Exercise brief:
This exercise calls for printing every record exactly once more.

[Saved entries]
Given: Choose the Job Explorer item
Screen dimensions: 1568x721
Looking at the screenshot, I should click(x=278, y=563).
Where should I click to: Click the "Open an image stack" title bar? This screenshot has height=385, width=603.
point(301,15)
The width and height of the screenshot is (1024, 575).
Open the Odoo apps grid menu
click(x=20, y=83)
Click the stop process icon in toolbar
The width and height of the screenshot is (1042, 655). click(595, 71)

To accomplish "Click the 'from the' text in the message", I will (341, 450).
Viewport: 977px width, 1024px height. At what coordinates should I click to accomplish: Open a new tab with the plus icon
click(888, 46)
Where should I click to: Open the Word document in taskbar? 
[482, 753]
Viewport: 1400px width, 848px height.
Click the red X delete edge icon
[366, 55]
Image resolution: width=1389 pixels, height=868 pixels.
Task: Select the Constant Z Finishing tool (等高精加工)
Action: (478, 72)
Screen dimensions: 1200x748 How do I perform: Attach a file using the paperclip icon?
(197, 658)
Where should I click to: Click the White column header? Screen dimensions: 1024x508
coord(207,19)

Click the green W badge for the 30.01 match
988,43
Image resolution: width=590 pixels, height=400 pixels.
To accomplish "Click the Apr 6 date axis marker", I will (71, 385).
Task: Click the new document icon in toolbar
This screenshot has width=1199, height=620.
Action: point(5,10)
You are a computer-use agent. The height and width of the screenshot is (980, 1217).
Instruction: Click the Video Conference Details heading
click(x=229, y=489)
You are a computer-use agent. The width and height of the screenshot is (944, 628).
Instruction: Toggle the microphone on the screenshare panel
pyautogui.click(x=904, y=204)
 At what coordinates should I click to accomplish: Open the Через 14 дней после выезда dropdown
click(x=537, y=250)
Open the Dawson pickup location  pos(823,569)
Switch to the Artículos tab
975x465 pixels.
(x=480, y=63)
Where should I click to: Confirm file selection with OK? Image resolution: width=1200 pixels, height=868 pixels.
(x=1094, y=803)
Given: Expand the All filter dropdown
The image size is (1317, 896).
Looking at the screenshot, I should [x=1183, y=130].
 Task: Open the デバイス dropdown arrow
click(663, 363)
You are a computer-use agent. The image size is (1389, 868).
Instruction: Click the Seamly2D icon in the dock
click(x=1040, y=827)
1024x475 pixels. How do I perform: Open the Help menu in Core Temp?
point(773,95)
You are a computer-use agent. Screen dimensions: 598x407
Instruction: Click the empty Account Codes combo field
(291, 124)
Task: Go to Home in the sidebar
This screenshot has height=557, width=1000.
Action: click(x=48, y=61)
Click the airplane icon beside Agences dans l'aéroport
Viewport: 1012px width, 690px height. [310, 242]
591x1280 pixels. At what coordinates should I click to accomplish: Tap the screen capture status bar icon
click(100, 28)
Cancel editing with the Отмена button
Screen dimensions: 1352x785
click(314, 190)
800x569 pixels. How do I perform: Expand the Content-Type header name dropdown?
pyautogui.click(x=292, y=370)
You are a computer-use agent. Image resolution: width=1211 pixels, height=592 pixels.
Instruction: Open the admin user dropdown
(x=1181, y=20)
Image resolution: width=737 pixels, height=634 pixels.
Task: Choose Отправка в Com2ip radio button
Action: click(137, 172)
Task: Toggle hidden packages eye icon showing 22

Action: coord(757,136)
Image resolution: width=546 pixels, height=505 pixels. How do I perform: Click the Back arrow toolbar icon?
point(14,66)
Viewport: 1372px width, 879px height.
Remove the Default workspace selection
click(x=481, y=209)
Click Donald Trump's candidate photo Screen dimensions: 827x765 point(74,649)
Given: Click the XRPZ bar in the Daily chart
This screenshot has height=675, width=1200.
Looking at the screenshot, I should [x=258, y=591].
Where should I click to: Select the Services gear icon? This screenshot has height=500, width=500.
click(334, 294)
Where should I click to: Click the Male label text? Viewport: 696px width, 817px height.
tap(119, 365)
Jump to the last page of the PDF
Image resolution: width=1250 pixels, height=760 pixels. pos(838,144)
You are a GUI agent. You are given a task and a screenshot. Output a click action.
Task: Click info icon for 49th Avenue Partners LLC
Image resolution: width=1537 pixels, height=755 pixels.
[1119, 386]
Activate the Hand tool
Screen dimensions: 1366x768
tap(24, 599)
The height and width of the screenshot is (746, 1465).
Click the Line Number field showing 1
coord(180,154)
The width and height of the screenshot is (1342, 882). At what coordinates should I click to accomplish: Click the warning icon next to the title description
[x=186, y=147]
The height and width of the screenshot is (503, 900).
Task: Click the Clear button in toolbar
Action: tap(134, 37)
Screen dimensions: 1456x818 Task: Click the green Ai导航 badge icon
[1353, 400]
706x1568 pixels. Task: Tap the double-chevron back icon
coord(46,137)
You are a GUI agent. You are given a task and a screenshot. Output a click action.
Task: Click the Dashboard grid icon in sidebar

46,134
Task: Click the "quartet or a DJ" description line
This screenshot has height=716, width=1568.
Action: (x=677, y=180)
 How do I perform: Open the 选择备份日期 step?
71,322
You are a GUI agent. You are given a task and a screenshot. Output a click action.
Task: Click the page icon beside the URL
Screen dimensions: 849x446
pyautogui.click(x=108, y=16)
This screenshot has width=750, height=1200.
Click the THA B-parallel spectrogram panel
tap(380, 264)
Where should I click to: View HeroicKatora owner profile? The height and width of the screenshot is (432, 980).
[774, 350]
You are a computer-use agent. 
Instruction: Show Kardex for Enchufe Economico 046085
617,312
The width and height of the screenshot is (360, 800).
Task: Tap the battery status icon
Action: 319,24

Exercise result:
Given: Choose the Job Explorer item
Screen dimensions: 1568x721
Looking at the screenshot, I should click(x=278, y=563).
Where should I click to: Click the "Open an image stack" title bar? This screenshot has height=385, width=603.
point(301,15)
The width and height of the screenshot is (1024, 575).
Open the Odoo apps grid menu
click(x=20, y=83)
Click the stop process icon in toolbar
The width and height of the screenshot is (1042, 655). click(595, 71)

To accomplish "Click the 'from the' text in the message", I will (341, 450).
Viewport: 977px width, 1024px height. At what coordinates should I click to accomplish: Open a new tab with the plus icon
click(888, 46)
Where should I click to: Open the Word document in taskbar? 
[482, 753]
Viewport: 1400px width, 848px height.
Click the red X delete edge icon
[366, 55]
Image resolution: width=1389 pixels, height=868 pixels.
Task: Select the Constant Z Finishing tool (等高精加工)
Action: (478, 72)
Screen dimensions: 1200x748 How do I perform: Attach a file using the paperclip icon?
(197, 658)
Where should I click to: Click the White column header? Screen dimensions: 1024x508
coord(207,19)

Click the green W badge for the 30.01 match
988,43
Image resolution: width=590 pixels, height=400 pixels.
To accomplish "Click the Apr 6 date axis marker", I will (71, 385).
Task: Click the new document icon in toolbar
This screenshot has width=1199, height=620.
Action: point(5,10)
You are a computer-use agent. The height and width of the screenshot is (980, 1217).
Instruction: Click the Video Conference Details heading
click(x=229, y=489)
You are a computer-use agent. The width and height of the screenshot is (944, 628).
Instruction: Toggle the microphone on the screenshare panel
pyautogui.click(x=904, y=204)
 At what coordinates should I click to accomplish: Open the Через 14 дней после выезда dropdown
click(x=537, y=250)
Open the Dawson pickup location  pos(823,569)
Switch to the Artículos tab
975x465 pixels.
(x=480, y=63)
Where should I click to: Confirm file selection with OK? Image resolution: width=1200 pixels, height=868 pixels.
(x=1094, y=803)
Given: Expand the All filter dropdown
The image size is (1317, 896).
Looking at the screenshot, I should [x=1183, y=130].
 Task: Open the デバイス dropdown arrow
click(663, 363)
You are a computer-use agent. The image size is (1389, 868).
Instruction: Click the Seamly2D icon in the dock
click(x=1040, y=827)
1024x475 pixels. How do I perform: Open the Help menu in Core Temp?
point(773,95)
You are a computer-use agent. Screen dimensions: 598x407
Instruction: Click the empty Account Codes combo field
(291, 124)
Task: Go to Home in the sidebar
This screenshot has height=557, width=1000.
Action: click(x=48, y=61)
Click the airplane icon beside Agences dans l'aéroport
Viewport: 1012px width, 690px height. [310, 242]
591x1280 pixels. At what coordinates should I click to accomplish: Tap the screen capture status bar icon
click(100, 28)
Cancel editing with the Отмена button
Screen dimensions: 1352x785
click(314, 190)
800x569 pixels. How do I perform: Expand the Content-Type header name dropdown?
pyautogui.click(x=292, y=370)
You are a computer-use agent. Image resolution: width=1211 pixels, height=592 pixels.
Instruction: Open the admin user dropdown
(x=1181, y=20)
Image resolution: width=737 pixels, height=634 pixels.
Task: Choose Отправка в Com2ip radio button
Action: click(137, 172)
Task: Toggle hidden packages eye icon showing 22

Action: coord(757,136)
Image resolution: width=546 pixels, height=505 pixels. How do I perform: Click the Back arrow toolbar icon?
point(14,66)
Viewport: 1372px width, 879px height.
Remove the Default workspace selection
click(x=481, y=209)
Click Donald Trump's candidate photo Screen dimensions: 827x765 point(74,649)
Given: Click the XRPZ bar in the Daily chart
This screenshot has height=675, width=1200.
Looking at the screenshot, I should [x=258, y=591].
Where should I click to: Select the Services gear icon? This screenshot has height=500, width=500.
click(334, 294)
Where should I click to: Click the Male label text? Viewport: 696px width, 817px height.
tap(119, 365)
Jump to the last page of the PDF
Image resolution: width=1250 pixels, height=760 pixels. pos(838,144)
You are a GUI agent. You are given a task and a screenshot. Output a click action.
Task: Click info icon for 49th Avenue Partners LLC
Image resolution: width=1537 pixels, height=755 pixels.
[1119, 386]
Activate the Hand tool
Screen dimensions: 1366x768
tap(24, 599)
The height and width of the screenshot is (746, 1465).
Click the Line Number field showing 1
coord(180,154)
The width and height of the screenshot is (1342, 882). At what coordinates should I click to accomplish: Click the warning icon next to the title description
[x=186, y=147]
The height and width of the screenshot is (503, 900).
Task: Click the Clear button in toolbar
Action: tap(134, 37)
Screen dimensions: 1456x818 Task: Click the green Ai导航 badge icon
[1353, 400]
706x1568 pixels. Task: Tap the double-chevron back icon
coord(46,137)
You are a GUI agent. You are given a task and a screenshot. Output a click action.
Task: Click the Dashboard grid icon in sidebar

46,134
Task: Click the "quartet or a DJ" description line
This screenshot has height=716, width=1568.
Action: (x=677, y=180)
 How do I perform: Open the 选择备份日期 step?
71,322
You are a GUI agent. You are given a task and a screenshot. Output a click action.
Task: Click the page icon beside the URL
Screen dimensions: 849x446
pyautogui.click(x=108, y=16)
This screenshot has width=750, height=1200.
Click the THA B-parallel spectrogram panel
tap(380, 264)
Where should I click to: View HeroicKatora owner profile? The height and width of the screenshot is (432, 980).
[774, 350]
You are a computer-use agent. 
Instruction: Show Kardex for Enchufe Economico 046085
617,312
The width and height of the screenshot is (360, 800).
Task: Tap the battery status icon
Action: 319,24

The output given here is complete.